**THE PROBLEM**:
In the records below, the line with "Task: Click Delete all items link" opens the range and the line with "You are a computer-use agent. Viewport: 1024px" closes it; print that range exactly and nothing else.

DATA FOR THE TASK Start Marker

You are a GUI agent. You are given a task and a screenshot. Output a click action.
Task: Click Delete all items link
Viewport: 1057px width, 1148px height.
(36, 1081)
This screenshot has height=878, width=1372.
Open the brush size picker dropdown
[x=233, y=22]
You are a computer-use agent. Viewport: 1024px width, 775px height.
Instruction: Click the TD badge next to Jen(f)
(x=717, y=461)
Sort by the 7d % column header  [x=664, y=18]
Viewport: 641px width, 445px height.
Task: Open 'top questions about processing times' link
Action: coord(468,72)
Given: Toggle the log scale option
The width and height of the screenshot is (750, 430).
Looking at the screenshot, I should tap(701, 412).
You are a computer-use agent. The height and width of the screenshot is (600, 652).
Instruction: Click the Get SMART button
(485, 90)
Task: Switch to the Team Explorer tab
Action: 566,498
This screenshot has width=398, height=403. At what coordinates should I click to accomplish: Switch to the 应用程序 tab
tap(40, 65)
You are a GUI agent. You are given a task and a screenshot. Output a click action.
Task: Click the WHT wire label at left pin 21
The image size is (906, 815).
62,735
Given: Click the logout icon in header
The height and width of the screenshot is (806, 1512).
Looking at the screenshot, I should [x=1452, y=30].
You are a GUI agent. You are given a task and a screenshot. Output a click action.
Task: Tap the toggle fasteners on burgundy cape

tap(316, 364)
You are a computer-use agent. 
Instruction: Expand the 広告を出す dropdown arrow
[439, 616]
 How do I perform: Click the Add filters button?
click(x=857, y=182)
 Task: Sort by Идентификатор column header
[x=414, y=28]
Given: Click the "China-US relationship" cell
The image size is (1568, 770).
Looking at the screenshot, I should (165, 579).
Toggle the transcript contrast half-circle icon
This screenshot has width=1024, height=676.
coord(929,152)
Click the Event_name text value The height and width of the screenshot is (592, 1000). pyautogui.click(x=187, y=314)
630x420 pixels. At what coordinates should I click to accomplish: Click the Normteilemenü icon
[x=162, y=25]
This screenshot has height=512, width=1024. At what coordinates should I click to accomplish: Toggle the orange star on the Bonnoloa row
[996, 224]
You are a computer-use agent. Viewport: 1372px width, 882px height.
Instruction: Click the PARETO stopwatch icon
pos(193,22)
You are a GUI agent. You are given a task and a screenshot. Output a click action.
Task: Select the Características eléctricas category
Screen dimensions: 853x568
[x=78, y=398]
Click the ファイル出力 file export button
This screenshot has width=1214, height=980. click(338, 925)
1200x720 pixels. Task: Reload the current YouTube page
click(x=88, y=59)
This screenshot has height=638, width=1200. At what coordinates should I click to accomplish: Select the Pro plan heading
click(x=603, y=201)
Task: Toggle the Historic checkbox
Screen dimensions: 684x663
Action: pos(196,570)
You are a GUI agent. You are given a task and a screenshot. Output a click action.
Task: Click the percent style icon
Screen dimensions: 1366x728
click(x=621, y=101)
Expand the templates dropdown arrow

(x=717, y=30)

DATA FOR THE TASK End Marker

**RESPONSE TO THE TASK**:
Task: Click Delete all items link
Viewport: 1057px width, 1148px height.
(36, 1081)
This screenshot has height=878, width=1372.
Open the brush size picker dropdown
[x=233, y=22]
You are a computer-use agent. Viewport: 1024px width, 775px height.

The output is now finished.